▶ _Dataset excerpts_:
╔══
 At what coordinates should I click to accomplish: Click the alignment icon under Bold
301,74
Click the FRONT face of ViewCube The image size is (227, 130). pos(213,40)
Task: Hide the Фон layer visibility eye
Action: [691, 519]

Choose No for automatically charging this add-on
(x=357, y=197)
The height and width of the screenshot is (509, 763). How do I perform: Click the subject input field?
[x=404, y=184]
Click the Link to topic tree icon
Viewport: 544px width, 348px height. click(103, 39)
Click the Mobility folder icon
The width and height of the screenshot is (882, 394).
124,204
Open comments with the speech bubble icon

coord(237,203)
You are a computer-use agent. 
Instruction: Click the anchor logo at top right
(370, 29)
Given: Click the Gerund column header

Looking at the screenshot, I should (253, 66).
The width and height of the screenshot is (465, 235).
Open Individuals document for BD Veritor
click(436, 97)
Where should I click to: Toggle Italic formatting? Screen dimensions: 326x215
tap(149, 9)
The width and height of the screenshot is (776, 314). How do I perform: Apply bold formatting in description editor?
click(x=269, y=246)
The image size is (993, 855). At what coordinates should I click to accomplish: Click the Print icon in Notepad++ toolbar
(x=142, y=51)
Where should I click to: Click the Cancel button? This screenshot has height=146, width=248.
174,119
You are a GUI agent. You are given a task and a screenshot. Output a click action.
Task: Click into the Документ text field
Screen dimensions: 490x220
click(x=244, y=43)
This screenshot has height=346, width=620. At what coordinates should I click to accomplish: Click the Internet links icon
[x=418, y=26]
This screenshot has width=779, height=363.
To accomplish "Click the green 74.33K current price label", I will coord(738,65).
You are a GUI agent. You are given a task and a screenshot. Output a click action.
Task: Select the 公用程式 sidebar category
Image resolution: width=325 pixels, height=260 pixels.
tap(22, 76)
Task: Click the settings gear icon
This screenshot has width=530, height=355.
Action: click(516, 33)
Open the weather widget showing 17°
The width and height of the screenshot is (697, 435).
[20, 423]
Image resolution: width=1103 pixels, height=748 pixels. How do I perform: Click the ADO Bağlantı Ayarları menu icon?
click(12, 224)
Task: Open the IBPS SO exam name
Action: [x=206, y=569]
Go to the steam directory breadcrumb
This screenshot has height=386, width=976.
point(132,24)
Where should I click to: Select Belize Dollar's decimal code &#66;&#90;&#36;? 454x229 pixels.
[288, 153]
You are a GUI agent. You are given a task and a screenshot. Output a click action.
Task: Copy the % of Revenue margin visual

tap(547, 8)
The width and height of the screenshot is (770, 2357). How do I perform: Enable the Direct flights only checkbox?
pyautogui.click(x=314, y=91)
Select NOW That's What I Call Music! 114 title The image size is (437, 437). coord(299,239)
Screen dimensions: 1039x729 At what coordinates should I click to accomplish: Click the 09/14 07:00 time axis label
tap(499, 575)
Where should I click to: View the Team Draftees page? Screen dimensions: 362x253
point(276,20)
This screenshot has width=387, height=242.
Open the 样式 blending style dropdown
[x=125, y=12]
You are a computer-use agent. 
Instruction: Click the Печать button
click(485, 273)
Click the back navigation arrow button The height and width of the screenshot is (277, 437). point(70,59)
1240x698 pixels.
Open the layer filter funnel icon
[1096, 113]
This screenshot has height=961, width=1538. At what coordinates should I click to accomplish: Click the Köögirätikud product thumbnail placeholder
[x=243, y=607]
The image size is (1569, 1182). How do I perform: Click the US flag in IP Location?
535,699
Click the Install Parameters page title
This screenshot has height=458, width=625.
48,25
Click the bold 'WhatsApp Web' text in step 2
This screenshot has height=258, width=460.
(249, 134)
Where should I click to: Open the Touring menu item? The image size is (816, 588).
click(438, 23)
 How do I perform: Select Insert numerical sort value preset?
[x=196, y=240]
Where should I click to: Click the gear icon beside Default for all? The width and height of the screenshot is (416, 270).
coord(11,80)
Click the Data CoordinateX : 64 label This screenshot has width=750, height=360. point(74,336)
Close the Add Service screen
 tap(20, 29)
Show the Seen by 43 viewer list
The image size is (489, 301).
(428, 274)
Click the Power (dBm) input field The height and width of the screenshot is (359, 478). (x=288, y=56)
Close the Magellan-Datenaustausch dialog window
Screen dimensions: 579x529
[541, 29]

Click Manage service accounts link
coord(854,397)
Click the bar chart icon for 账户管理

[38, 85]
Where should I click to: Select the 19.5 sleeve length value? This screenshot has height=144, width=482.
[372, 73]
╚══
▶ _Problem_: The answer must be the lines from the one containing "Close the Add Service screen" to the final line of the data above, copied exactly, both included, with nothing added.

▶ _Result of this exercise_:
Close the Add Service screen
 tap(20, 29)
Show the Seen by 43 viewer list
The image size is (489, 301).
(428, 274)
Click the Power (dBm) input field The height and width of the screenshot is (359, 478). (x=288, y=56)
Close the Magellan-Datenaustausch dialog window
Screen dimensions: 579x529
[541, 29]

Click Manage service accounts link
coord(854,397)
Click the bar chart icon for 账户管理

[38, 85]
Where should I click to: Select the 19.5 sleeve length value? This screenshot has height=144, width=482.
[372, 73]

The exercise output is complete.